▸ Problem to solve:
Among the lines of this material, find those holding the word "computer" and report how many there are, with nothing added.

▸ Source material:
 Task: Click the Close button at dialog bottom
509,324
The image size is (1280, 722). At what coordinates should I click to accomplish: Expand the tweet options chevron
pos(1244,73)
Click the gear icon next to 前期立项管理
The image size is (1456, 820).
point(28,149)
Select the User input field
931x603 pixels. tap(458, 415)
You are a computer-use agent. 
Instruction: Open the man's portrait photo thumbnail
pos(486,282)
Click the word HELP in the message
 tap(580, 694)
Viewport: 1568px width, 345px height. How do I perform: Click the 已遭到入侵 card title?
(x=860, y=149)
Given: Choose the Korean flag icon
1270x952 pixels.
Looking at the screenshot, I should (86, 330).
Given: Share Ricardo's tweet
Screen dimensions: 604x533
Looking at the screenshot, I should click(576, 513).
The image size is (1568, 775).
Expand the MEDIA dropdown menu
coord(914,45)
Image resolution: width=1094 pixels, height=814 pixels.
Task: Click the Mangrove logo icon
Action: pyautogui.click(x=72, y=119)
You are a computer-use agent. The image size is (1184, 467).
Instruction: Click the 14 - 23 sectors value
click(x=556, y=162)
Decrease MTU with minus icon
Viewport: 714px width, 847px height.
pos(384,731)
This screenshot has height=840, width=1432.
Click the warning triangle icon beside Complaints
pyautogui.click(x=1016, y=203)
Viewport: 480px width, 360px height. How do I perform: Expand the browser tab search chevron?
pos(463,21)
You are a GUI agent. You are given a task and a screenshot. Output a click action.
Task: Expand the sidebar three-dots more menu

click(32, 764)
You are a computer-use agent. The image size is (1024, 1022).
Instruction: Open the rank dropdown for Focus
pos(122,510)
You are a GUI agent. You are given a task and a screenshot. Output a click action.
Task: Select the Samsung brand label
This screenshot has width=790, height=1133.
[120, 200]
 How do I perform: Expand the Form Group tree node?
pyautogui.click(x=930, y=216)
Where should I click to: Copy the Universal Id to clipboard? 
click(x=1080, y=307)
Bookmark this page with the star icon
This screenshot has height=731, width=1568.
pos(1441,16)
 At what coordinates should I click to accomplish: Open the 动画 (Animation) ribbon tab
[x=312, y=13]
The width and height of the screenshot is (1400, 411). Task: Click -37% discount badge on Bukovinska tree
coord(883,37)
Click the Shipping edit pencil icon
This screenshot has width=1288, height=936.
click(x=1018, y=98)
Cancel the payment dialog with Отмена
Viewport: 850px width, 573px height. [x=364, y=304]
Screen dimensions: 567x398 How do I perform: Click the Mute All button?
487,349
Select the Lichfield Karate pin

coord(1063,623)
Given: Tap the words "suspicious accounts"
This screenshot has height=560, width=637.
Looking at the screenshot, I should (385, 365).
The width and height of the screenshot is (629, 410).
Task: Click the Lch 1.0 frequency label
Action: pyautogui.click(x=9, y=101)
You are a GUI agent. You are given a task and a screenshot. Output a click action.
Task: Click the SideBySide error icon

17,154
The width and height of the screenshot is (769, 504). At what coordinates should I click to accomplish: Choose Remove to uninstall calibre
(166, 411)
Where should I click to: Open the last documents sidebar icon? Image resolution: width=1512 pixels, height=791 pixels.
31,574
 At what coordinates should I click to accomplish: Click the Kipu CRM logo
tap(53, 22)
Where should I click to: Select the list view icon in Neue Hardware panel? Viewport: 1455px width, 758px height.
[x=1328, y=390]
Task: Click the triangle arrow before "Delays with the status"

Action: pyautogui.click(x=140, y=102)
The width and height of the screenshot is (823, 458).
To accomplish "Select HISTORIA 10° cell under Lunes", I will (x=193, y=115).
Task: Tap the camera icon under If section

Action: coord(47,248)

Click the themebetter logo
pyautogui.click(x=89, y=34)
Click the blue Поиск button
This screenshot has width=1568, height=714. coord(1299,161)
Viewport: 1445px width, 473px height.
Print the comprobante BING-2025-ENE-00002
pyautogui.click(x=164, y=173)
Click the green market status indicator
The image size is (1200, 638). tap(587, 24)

▸ Task result:
3